Black hole seen slowly eating star
Astronomers have spotted a star whipping around a black hole a mind-bending two times an hour.
It could be the tightest orbital dance ever seen by a black hole and a companion star in our Milky Way galaxy.
The image to the right is an artist’s impression of the black hole consuming its neighbouring star.
This discovery was made using two of NASA’s space-based telescopes - the Chandra X-ray Observatory and NuSTAR - as well as CSIRO's Australia Telescope Compact Array located in New South Wales.
The stellar couple - known as a binary - is located in the globular cluster 47 Tucanae, a dense cluster of stars in our galaxy about 14,800 light years away from Earth.

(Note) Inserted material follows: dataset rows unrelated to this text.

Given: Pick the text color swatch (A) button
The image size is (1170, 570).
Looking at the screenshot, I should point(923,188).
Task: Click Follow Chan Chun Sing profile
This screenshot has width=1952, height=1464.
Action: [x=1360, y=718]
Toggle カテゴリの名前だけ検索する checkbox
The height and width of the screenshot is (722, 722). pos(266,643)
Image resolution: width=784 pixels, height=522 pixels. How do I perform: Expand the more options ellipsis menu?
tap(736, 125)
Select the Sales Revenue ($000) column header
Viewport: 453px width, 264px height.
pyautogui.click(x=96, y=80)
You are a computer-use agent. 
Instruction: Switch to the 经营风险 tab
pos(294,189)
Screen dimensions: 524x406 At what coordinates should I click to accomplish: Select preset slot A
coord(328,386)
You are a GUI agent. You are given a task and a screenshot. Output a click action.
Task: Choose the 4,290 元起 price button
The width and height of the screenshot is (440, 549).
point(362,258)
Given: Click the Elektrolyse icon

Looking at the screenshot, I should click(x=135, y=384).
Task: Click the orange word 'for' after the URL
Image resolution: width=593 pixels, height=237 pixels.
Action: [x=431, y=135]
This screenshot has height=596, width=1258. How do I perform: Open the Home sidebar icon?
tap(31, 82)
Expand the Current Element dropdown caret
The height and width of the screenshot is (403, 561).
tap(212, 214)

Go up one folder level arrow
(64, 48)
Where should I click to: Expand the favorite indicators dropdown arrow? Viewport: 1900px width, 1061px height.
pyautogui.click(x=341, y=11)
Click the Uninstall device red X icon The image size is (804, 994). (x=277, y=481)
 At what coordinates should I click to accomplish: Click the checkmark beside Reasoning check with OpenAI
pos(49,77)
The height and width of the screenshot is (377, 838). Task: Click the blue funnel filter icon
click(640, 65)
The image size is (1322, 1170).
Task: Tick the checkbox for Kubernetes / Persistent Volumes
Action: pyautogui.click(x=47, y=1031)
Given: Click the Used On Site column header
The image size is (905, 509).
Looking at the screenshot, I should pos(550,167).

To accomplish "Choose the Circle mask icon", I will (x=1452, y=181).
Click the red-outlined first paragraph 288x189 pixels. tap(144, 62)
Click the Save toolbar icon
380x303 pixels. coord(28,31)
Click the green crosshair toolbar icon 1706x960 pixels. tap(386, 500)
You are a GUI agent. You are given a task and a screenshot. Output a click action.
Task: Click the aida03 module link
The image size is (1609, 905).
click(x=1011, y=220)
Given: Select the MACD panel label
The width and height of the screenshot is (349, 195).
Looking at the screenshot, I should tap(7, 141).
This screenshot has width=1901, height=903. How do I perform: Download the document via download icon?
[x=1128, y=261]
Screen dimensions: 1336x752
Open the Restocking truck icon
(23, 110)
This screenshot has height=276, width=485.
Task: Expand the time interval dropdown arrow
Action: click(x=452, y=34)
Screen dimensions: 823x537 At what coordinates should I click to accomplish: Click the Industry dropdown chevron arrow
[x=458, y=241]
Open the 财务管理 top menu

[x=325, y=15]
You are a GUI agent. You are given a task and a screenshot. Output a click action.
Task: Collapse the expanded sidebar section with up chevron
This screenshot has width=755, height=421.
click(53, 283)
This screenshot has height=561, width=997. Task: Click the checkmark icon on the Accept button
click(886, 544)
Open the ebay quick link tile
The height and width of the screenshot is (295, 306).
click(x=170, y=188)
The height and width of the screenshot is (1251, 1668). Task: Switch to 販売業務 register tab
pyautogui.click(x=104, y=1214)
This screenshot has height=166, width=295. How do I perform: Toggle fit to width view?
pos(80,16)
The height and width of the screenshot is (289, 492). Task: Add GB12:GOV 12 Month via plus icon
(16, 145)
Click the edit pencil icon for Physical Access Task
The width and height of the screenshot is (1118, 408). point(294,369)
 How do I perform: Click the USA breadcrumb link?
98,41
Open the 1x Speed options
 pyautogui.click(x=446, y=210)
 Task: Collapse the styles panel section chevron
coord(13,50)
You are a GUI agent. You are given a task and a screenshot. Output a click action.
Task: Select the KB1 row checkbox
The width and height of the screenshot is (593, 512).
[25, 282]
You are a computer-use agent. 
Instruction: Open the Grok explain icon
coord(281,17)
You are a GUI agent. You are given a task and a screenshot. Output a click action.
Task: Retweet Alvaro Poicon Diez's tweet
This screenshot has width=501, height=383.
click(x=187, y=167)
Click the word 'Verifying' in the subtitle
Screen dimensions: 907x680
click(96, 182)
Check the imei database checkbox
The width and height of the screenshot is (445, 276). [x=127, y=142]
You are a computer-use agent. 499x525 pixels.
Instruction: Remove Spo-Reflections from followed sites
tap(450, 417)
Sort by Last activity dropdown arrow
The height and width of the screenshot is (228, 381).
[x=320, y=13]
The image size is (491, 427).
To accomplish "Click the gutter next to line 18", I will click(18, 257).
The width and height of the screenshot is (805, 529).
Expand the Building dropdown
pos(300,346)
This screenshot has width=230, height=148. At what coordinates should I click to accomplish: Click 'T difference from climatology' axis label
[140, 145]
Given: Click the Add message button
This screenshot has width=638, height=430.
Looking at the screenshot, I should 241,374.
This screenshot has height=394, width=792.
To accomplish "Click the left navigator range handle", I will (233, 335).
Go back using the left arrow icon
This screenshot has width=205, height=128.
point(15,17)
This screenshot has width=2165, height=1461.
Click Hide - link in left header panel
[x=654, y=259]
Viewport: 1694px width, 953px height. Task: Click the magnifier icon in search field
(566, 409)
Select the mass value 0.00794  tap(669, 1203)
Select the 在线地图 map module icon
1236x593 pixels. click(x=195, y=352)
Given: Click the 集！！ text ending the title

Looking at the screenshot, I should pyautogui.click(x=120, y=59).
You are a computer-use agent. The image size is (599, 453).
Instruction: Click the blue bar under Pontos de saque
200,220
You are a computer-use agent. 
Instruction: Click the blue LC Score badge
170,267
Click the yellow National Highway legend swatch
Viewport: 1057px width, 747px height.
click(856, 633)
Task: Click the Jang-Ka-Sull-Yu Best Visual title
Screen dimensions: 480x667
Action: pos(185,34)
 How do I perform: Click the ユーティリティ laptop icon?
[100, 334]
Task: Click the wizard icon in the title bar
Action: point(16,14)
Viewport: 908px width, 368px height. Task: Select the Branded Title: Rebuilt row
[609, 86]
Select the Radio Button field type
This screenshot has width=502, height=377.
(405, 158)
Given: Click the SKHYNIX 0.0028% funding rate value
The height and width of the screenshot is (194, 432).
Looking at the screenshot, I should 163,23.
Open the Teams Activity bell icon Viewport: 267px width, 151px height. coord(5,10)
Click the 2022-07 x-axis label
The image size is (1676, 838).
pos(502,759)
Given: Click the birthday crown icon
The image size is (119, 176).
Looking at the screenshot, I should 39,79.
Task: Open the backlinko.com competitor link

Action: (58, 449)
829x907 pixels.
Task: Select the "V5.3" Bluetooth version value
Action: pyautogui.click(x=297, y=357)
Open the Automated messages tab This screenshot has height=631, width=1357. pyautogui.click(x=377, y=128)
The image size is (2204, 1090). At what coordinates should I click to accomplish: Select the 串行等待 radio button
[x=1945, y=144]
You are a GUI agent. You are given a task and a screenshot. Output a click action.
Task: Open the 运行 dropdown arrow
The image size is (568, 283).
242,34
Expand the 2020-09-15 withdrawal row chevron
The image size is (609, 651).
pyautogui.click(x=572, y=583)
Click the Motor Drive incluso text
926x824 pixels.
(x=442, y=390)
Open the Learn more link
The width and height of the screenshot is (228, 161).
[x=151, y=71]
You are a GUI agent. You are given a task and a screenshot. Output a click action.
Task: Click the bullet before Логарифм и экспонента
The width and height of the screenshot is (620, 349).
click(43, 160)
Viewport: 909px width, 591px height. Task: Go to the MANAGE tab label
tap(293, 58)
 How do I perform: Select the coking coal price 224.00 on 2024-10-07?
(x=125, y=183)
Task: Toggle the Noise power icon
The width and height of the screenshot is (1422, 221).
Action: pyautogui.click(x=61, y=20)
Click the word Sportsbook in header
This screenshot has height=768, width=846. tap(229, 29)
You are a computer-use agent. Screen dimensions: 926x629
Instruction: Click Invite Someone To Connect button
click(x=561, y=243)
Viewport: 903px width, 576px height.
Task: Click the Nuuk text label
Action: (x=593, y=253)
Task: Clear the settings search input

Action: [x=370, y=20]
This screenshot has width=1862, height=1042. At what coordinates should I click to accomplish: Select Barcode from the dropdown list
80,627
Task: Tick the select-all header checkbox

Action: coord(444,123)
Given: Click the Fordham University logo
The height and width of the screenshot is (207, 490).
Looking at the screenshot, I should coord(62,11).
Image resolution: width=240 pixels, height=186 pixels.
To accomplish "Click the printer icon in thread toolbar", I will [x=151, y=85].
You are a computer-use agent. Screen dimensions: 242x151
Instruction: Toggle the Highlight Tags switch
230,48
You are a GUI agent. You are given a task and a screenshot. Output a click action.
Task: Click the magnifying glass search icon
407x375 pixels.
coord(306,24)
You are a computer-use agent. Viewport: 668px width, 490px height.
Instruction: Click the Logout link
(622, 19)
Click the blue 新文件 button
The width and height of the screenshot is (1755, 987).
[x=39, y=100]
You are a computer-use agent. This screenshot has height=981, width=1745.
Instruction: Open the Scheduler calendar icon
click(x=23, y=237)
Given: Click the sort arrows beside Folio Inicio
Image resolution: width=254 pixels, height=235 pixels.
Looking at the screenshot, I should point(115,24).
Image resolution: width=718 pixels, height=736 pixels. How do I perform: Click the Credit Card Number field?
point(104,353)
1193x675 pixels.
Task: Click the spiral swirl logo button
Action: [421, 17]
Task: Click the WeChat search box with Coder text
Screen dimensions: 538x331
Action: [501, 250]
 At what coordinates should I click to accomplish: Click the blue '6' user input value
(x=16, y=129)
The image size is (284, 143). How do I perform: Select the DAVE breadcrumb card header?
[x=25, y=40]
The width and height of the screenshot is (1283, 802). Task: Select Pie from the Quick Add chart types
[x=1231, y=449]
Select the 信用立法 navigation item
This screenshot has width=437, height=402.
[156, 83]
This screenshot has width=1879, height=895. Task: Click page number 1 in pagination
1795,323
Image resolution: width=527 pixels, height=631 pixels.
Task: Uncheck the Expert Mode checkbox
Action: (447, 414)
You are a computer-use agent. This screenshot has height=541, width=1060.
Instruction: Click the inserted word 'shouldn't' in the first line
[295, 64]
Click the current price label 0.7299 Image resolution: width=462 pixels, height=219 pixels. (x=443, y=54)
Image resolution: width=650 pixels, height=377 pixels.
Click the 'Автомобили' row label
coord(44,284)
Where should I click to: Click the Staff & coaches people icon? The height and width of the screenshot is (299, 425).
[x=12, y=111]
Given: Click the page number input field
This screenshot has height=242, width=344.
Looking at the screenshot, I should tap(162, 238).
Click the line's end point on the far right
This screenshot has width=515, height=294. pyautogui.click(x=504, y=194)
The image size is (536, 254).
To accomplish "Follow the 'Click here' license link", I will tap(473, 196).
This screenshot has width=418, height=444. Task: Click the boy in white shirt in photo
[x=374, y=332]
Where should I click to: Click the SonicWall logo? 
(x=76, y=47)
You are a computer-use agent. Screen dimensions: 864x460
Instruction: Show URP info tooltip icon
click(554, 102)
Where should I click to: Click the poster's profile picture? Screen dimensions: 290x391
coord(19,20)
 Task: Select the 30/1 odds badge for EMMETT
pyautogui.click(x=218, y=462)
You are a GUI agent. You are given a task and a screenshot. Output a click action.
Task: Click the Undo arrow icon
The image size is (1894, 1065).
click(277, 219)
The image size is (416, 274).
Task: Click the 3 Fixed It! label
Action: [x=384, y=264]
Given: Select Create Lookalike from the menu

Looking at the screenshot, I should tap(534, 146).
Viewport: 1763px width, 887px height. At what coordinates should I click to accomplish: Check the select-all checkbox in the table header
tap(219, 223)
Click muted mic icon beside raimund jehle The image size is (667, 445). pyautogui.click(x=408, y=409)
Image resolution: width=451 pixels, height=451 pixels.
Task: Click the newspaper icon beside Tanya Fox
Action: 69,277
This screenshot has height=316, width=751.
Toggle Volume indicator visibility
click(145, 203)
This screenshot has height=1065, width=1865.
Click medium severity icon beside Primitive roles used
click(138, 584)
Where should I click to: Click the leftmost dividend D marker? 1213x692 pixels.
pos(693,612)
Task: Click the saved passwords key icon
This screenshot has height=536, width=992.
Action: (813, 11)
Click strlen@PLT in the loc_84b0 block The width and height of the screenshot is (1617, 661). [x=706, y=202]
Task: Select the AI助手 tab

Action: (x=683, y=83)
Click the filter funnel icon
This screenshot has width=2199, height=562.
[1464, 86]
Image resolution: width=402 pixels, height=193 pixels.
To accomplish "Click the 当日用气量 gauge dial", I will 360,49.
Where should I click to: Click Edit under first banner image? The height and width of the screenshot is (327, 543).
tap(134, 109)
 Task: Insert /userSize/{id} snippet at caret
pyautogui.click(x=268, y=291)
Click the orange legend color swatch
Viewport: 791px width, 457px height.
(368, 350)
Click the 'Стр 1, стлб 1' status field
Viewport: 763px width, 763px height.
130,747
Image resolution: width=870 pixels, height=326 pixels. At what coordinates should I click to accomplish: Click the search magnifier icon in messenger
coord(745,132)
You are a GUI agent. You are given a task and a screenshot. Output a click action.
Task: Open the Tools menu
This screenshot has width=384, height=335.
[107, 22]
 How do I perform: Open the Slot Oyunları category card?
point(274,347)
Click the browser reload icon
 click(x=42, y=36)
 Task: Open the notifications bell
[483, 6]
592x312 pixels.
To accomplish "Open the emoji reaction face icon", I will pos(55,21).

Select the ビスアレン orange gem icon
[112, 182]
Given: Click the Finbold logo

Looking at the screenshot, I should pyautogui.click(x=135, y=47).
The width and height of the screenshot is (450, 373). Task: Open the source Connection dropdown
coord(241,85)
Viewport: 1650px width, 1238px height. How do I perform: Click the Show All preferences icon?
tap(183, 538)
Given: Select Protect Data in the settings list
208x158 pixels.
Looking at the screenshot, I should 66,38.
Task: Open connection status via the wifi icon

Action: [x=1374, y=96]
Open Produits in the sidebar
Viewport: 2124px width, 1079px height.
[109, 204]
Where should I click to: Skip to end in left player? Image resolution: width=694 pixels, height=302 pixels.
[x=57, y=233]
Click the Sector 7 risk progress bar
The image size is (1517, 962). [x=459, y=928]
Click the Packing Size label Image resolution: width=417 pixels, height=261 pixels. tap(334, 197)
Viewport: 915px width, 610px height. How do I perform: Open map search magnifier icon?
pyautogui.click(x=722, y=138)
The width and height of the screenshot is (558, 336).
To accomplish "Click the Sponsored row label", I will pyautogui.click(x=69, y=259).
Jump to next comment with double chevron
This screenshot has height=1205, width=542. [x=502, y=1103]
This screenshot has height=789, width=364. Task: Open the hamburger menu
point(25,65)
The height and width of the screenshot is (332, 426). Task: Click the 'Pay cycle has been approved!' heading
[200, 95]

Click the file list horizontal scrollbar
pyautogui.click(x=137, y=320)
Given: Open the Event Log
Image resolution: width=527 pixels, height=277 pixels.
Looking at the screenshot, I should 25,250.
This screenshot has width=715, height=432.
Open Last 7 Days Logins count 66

While astronomers have known about the binary for many years, it took until 2015 for a team led by researchers from Curtin University and the International Centre for Radio Astronomy Research (ICRAR) to find that it was likely made up of a black hole pulling material from a companion star.
New observations from Chandra show the system - known as X9 - consistently changes in X-ray brightness every 28 minutes, which is likely the length of time it takes the companion star to make one complete orbit around the black hole.
There is also evidence of large amounts of oxygen in the system, which makes a strong case that X9 contains a white dwarf star orbiting a black hole at just 2.5 times the distance between the Earth and the Moon.
“This white dwarf is so close to the black hole that material is being pulled away from the star and dumped onto a disk of matter around the black hole before falling in,” said first author Dr Arash Bahramian.
“Luckily for this star, we don’t think it will follow this path into oblivion—it should stay in orbit.”
Although the white dwarf does not appear to be in danger of falling in or being torn apart by the black hole, its fate is uncertain.
“We think the star may have been losing gas to the black hole for tens of millions of years and by now has now lost the majority of its mass,” said Associate Professor James Miller-Jones, from Curtin University and ICRAR.
“Over time, we think that the star’s orbit will get wider and wider as even more mass is lost, eventually turning into an exotic object similar to the famous diamond planet discovered a few years ago,” he said.
One big question is how did the black hole get such a close companion?
One possibility is that the black hole smashed into a red giant star and as gas from the outer regions of the star were ejected, a binary was formed containing a black hole and a white dwarf.
The orbit of the binary would then have shrunk as gravitational waves were emitted until the black hole started pulling material from the white dwarf.
While Earth-based facilities confirmed the existence of gravity waves last year, the gravitational waves being produced by the binary system have a frequency too low to be detected by equipment on the ground.
The experts say it is possible that space-based gravity wave observatories in the future could be sensitive enough to detect them.